Pada saat itu terjadi perlawanan yang heroik dari pejuang Nias sehingga 22 orang pasukan Belanda tewas dan selebihnya melarikan diri kembali menuju kapal. Beberapa senjata pasukan Belanda tertinggal dan dikuasai oleh pejuang Nias. Serangan itu dipimpin oleh TuhabadanÕ Fa’u dibantu oleh Lahelu’u Fa’u dan FÕnaoliÕ Fa’u.

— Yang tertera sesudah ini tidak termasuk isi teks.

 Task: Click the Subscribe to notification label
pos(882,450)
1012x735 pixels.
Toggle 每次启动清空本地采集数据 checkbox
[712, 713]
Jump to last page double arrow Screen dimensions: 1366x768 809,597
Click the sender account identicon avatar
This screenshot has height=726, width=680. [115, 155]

3). Serangan berikutnya dilakukan oleh pasukan Belanda, namun kali ini pun gagal, sehingga sisa-sisa pasukan mundur dan berlindung dikampung HilimbÕwÕ. Si’ulu Orahili, marah besar dan mengancam apabila pasukan Belanda bertahan lama di HilimbÕwÕ, maka Si’ulu HilimbÕwÕ dianggap musuh. Akhirnya pasukan Belanda terusir dari HilimbÕwÕ dan semua alat perang disita oleh Si’ulu Orahili.

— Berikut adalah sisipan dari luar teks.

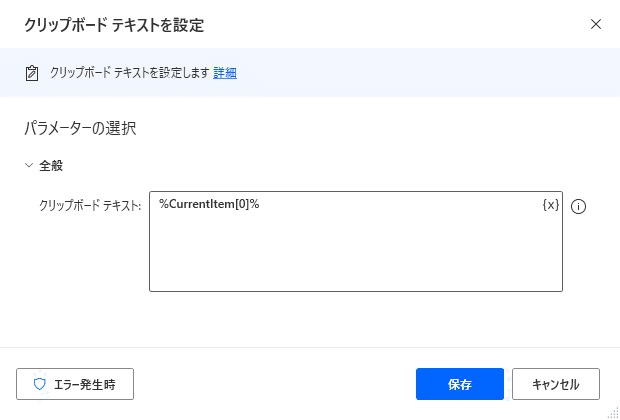Screen dimensions: 620x420
Task: Click the dialog title クリップボード テキストを設定
Action: [x=114, y=25]
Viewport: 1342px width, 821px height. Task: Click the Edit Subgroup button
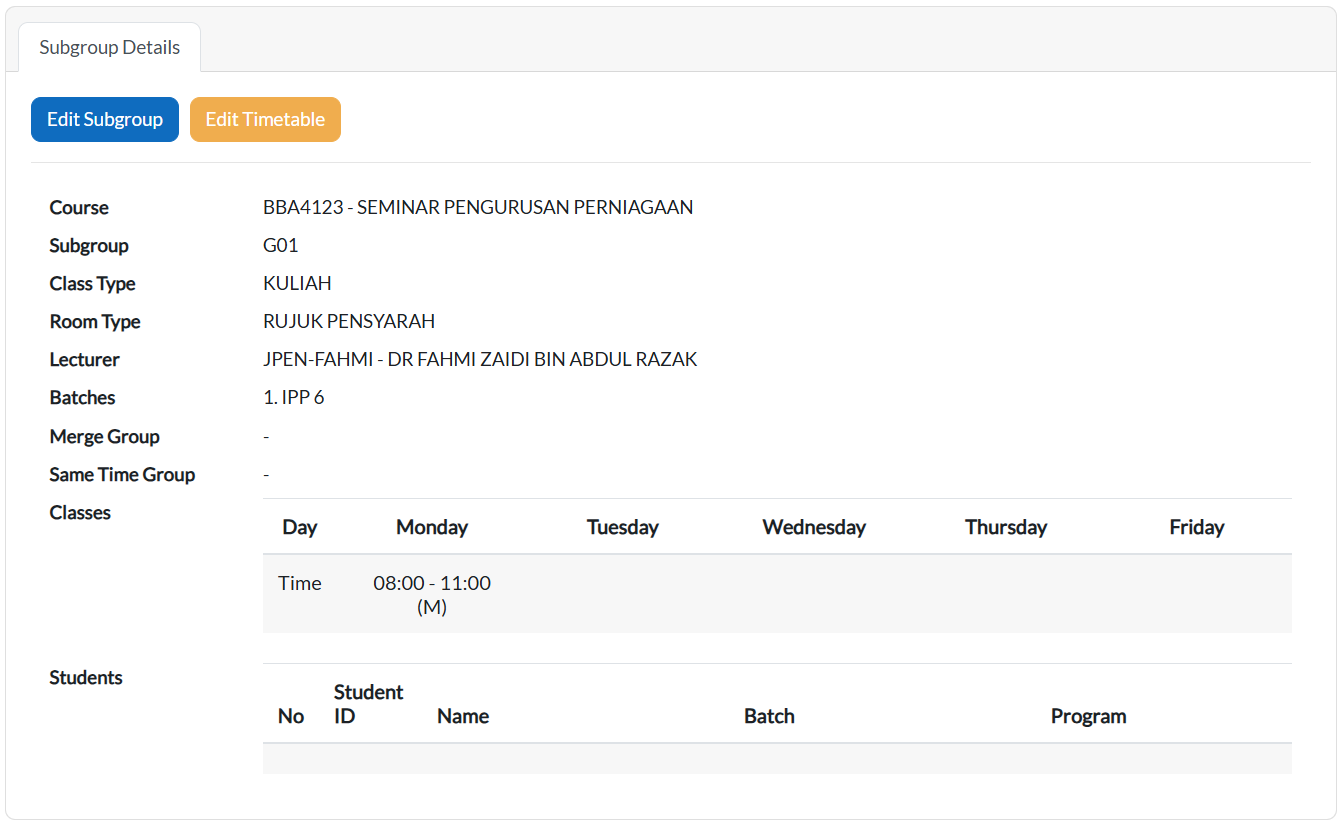point(105,119)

4). Pada tanggal 25 mei 1863 pasukan Belanda melakukan serangan dan dekat HilimbÕwÕ mereka menembaki rumah penduduk, sehingga rumah terbakar dan warga mengungsi ke hutan melakukan serangan gerila. Pada tanggal 28 mei 1863, pasukan Belanda mendekati benteng Orahili, tetapi karena penjagaan sangat ketat, maka pasukan Belanda menyerang dari arah lain. Di tempat ini juga mereka terhalang oleh ranjau dan lobang yang sudah terpasang, sehingga terjadi perang frontal dengan pejuang rakyat. Di pihak belanda tercatat beberapa korban tewas yaitu Letnan II Sonemberg, Letnan I Brodo, Zenimenzioli, Kartodiwongso, De Buck, Plistir, Atmawijoyo, van bick, Yunus dan Nolyopodo. Di pihak pejuang rakyat, Si’ulu TuhobadanÕ Fa’u tewas dan Orahili dikuasai pasukan Belanda sehingga warga mengungsi di hutan. Pasukan Belanda melanjutkan penyerangan ke kampung Botohosi dan membakar rumah warga.

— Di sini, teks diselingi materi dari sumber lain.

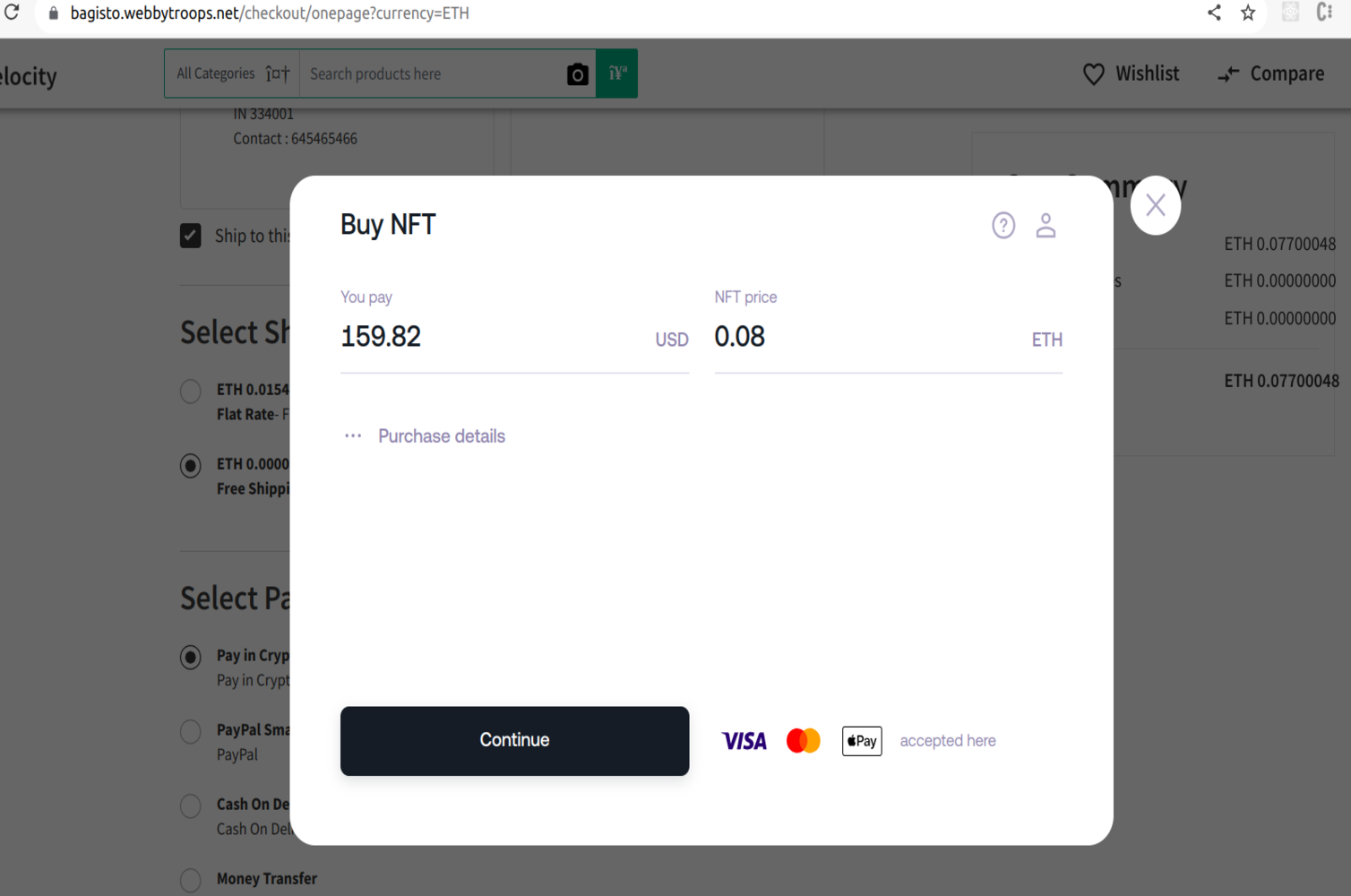Open the Wishlist heart icon
This screenshot has height=896, width=1351.
[1094, 73]
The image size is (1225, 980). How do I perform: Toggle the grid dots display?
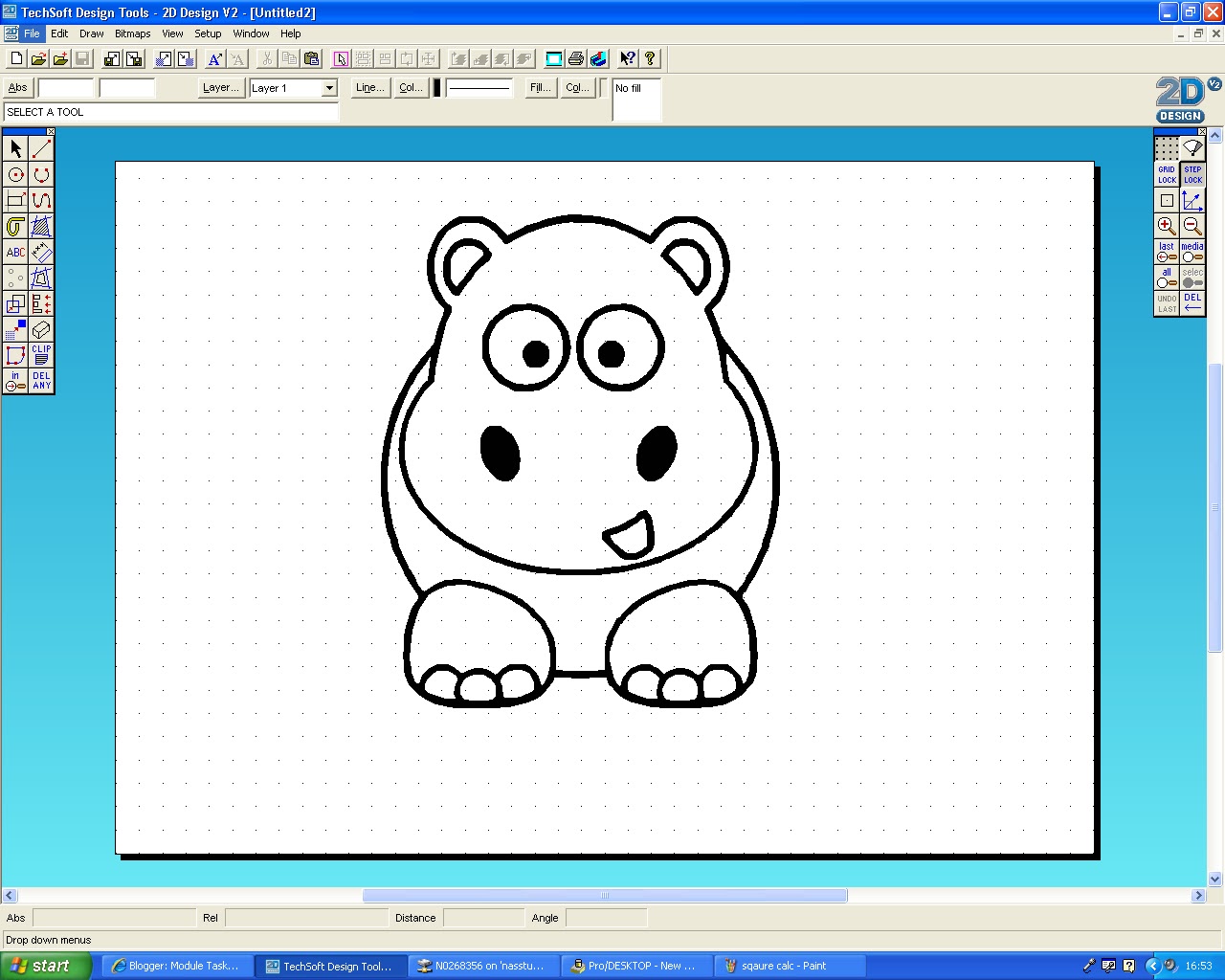point(1166,148)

Pada tanggal 9 juni 1863 si’ulu Lahusa, BawÕmaenamÕlÕ dan Hiligeho menyerah. Tanggal 12 juni 1863 pasukan Belanda kembali ke kampung HilimbÕwÕ dan membakar rumah warga. Pada tanggal 16 juni 1863 pasukan menuju LÕlÕwau, Sirombu dan kembali ke Gunungsitoli.

Pada tahun 1864 si’ulu Orahili mulai mendirikan rumah dan pada tahun 1880 semua penduduk berkumpul kembali dan mendirikan kampung BawÕmataluo.

5). Pada saat rombongan Marveld ( kepala Onder Affdeling Gunungsitoli) berkunjung ke Nias bagian selatan dan mendarat di Luaha Wara ( Teluk Dalam) tiba-tiba diserang oleh si’ulu HilimbÕwÕ dan si’ulu Hiligeho ( Haka Sarumaha) sehingga pasukan Belanda banyak yang tewas dan yang masih hidup terpaksa kembali ke Gunungsitoli.

6). Pada saat saudagar China ditangkap di BawÕganÕwÕ, pasukan Belanda yang dipimpin oleh Letnan Lijsten melakukan penyerangan untuk membebaskan saudagar China tersebut, tetapi tiba-tiba mereka diserang oleh si’ulu BawÕmaenamÕlÕ, Faosi’aro Dakhi dibantu oleh si’ulu Onolalu dan si’ulu HilisatarÕ, yang mengakibatkan beberapa orang tentara Belanda tewas.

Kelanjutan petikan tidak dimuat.